Early County was chartered in 1818 and Blakely was established as the county seat in 1825. Early County's first courthouse was a log building, first used in 1827. That building was sold for $13 and moved, making way for the second courthouse. That two-story wooden structure was built in 1834. The county's third courthouse, a western-facing building, was built in 1857-58 by Thomas Williams for $4,650; it was sold for $155 to make way for the fourth and present courthouse, built in 1904-1905. The third courthouse was described by the Early County News as dangerously unsafe and dilapidated. The proposal to build a new court building "was tinted with a light wash of New South fervor and an outpouring of self-promotion." The grand jury recommended a new courthouse, and a January 1905 piece by the Early County News praised an architectural rendering of the proposed design by the architects Thomas Henry Morgan and John Robert Dillon, as "the handsomest structure of its kind in Southern Georgia", which would "be in keeping with the wealth and prosperity of Early County--the Garden spot of Georgia."
Design
The courthouse is two and half stories and is made of brick on the exterior, with marble floors in the main public spaces.

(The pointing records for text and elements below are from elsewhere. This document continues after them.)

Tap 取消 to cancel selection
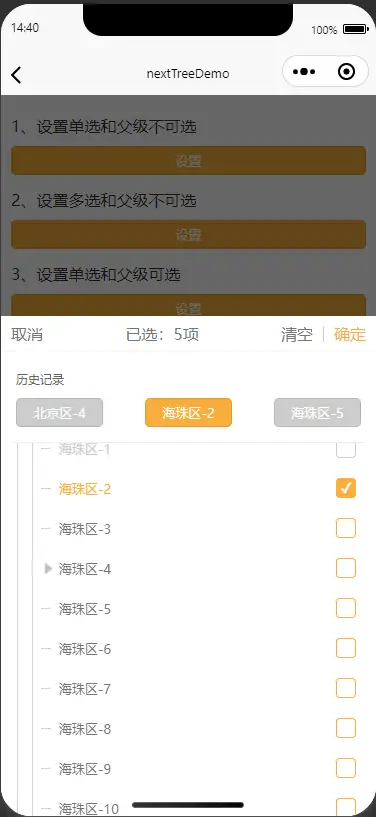 tap(27, 335)
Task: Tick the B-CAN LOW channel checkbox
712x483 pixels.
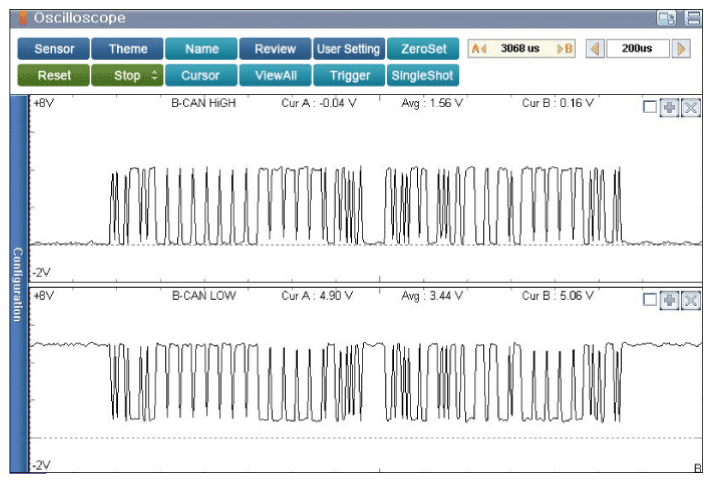Action: tap(650, 300)
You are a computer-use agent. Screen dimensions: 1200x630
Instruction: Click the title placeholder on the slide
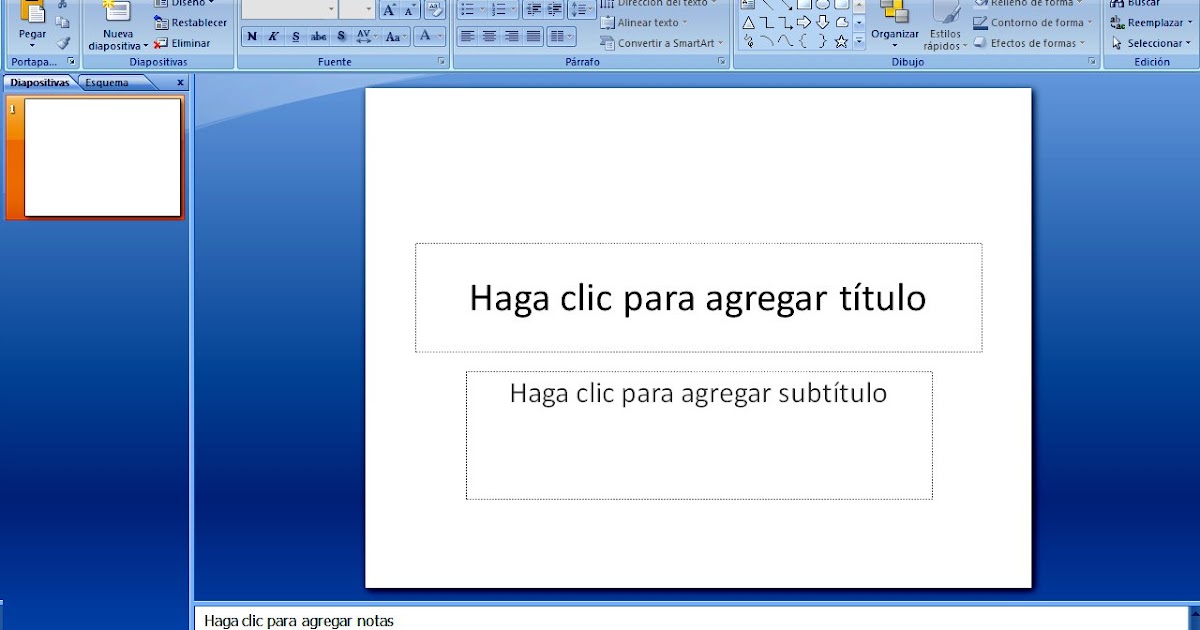698,298
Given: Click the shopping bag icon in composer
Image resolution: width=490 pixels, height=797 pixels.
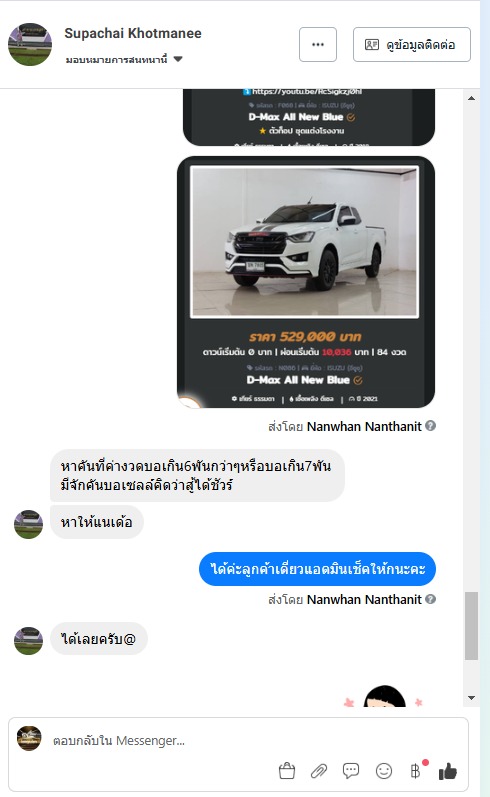Looking at the screenshot, I should click(x=287, y=771).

It is in the Neoclassical style and is surrounded by smaller buildings, grass, and trees, providing a recreational space and a center for community activities. The courthouse in designed a cross plan; each of the building's four facades is fronted with four rusticated Georgia columns of solid granite, which support the porticoes facing Courthouse Square. The courthouse has a low dome, of the Beaux-Arts style. On the courthouse square stands an original wooden Confederate flagpole, erected in 1861, which flies the Stars and Stripes; it was hewn from a long leaf pine harvested about a mile from the county seat. The flagpole is 100 feet tall and is believed to be the only original Confederate flagpole still standing. The courthouse square also contains a monument to the peanut, carved in stone atop a pedestal, commemorating the enduring importance of this cash crop to the region.